** begin Supplied data **

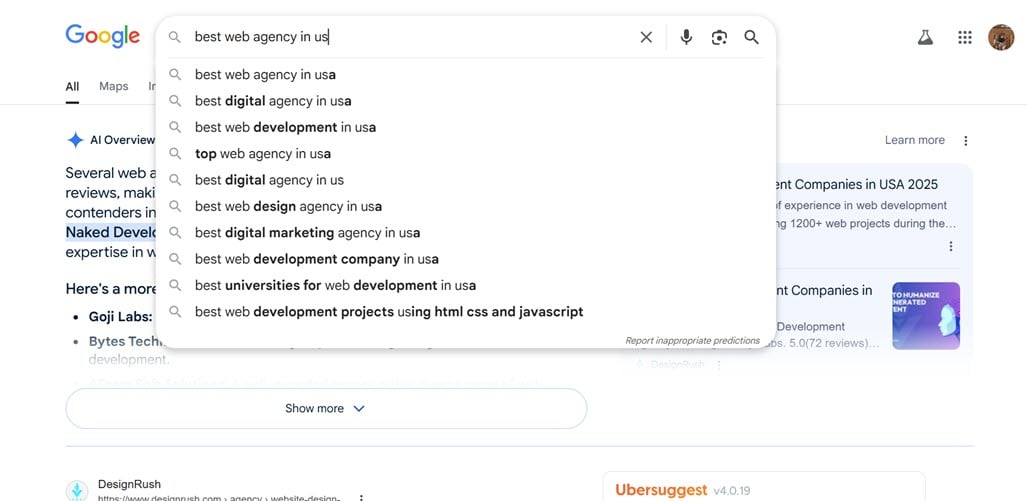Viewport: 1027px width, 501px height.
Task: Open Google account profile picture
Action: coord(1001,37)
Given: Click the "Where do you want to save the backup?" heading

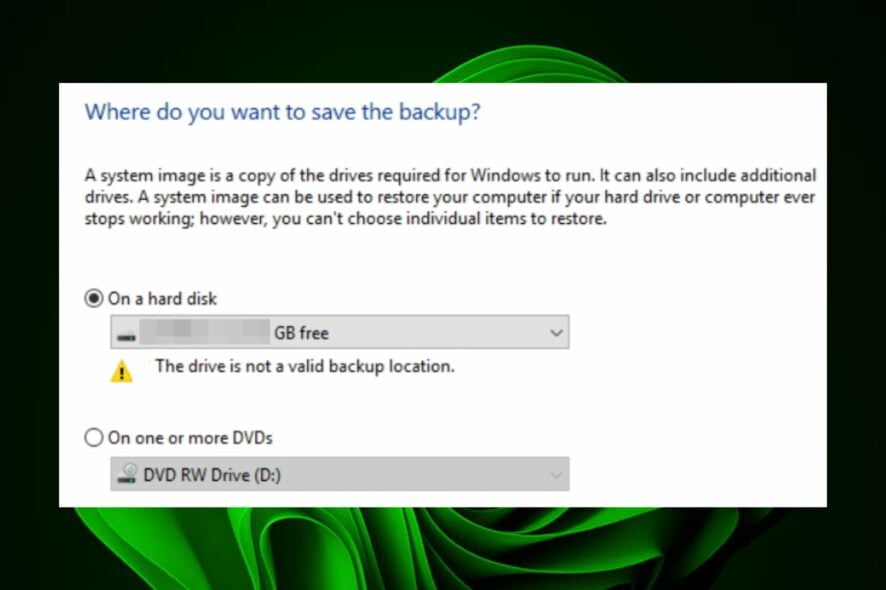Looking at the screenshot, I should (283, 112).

** end Supplied data **
** begin Supplied data **

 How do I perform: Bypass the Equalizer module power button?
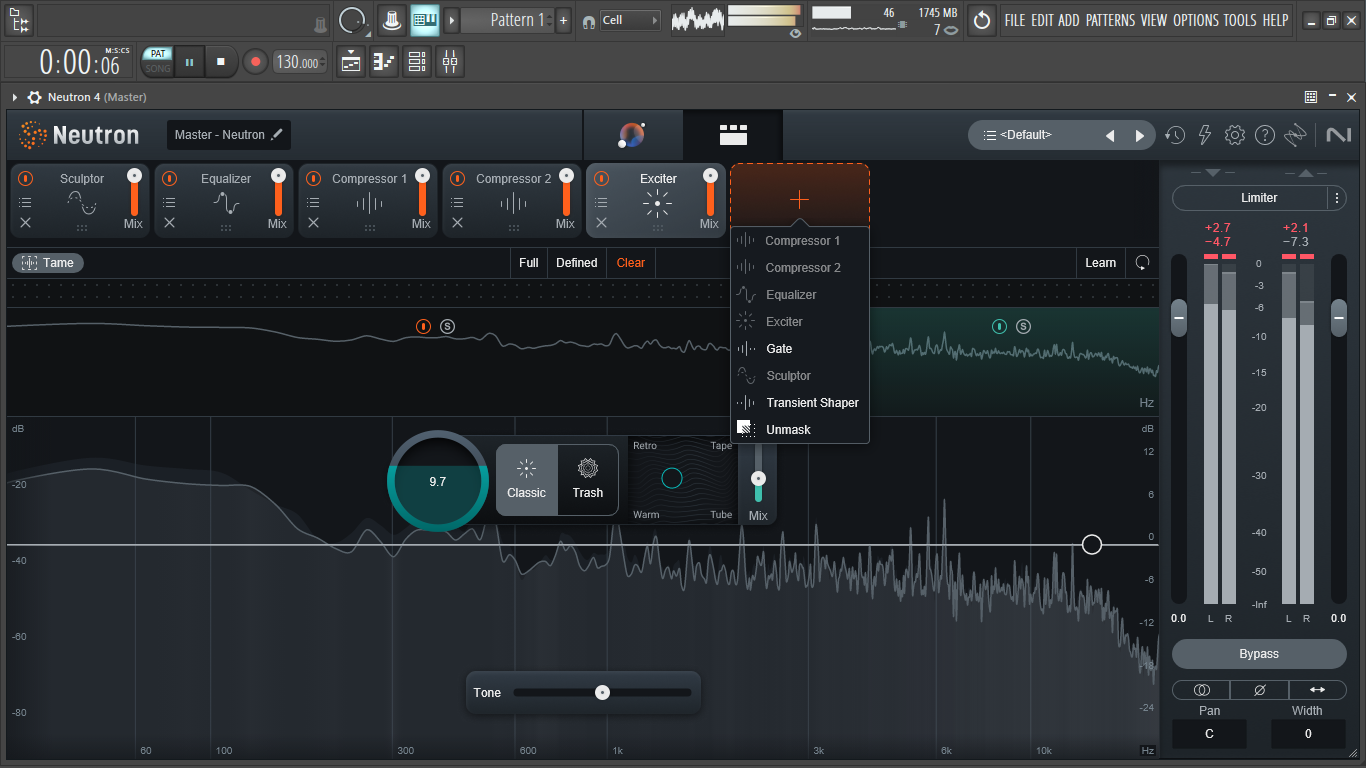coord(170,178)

** end Supplied data **
** begin Supplied data **

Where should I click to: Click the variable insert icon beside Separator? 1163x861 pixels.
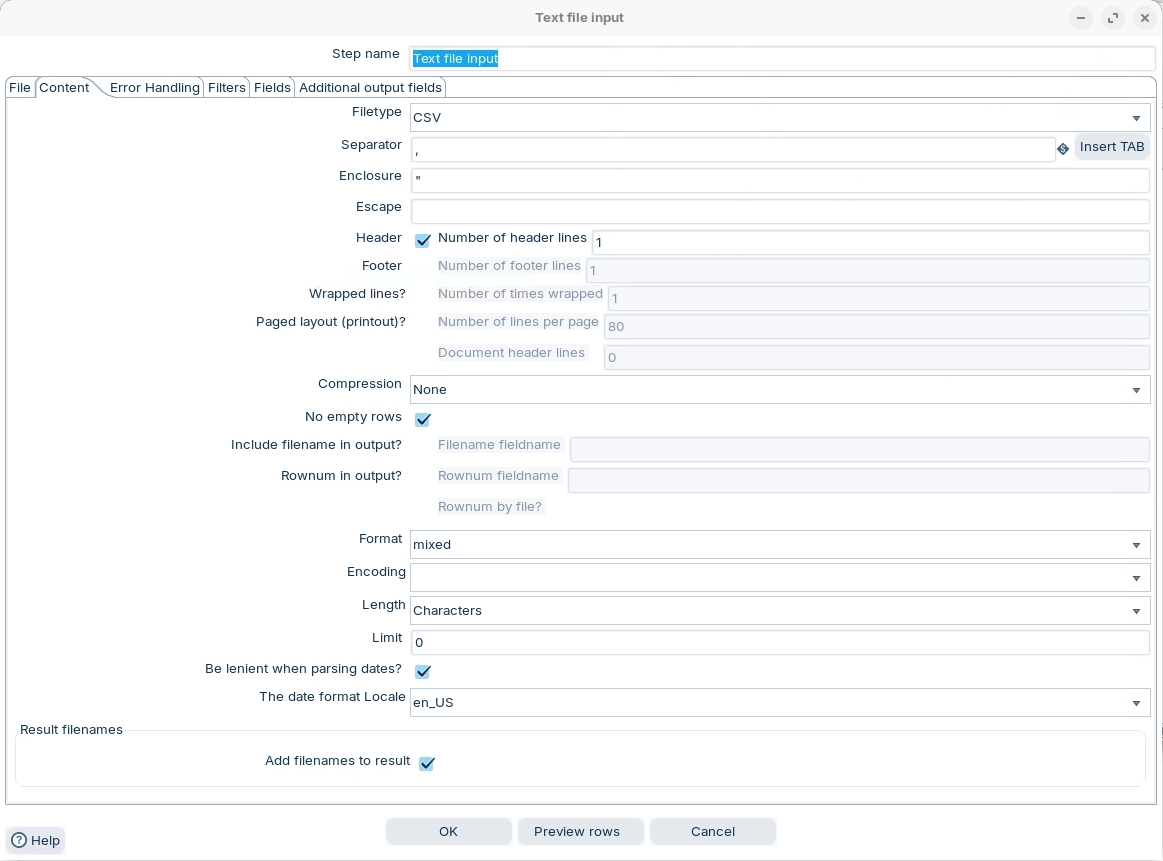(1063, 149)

** end Supplied data **

**What to work on**
Report every line in the rows above that contains the string "Click", matching case exactly.

**Reply to the exercise**
Given: Click the "Where do you want to save the backup?" heading
Where should I click to: Click the variable insert icon beside Separator? 1163x861 pixels.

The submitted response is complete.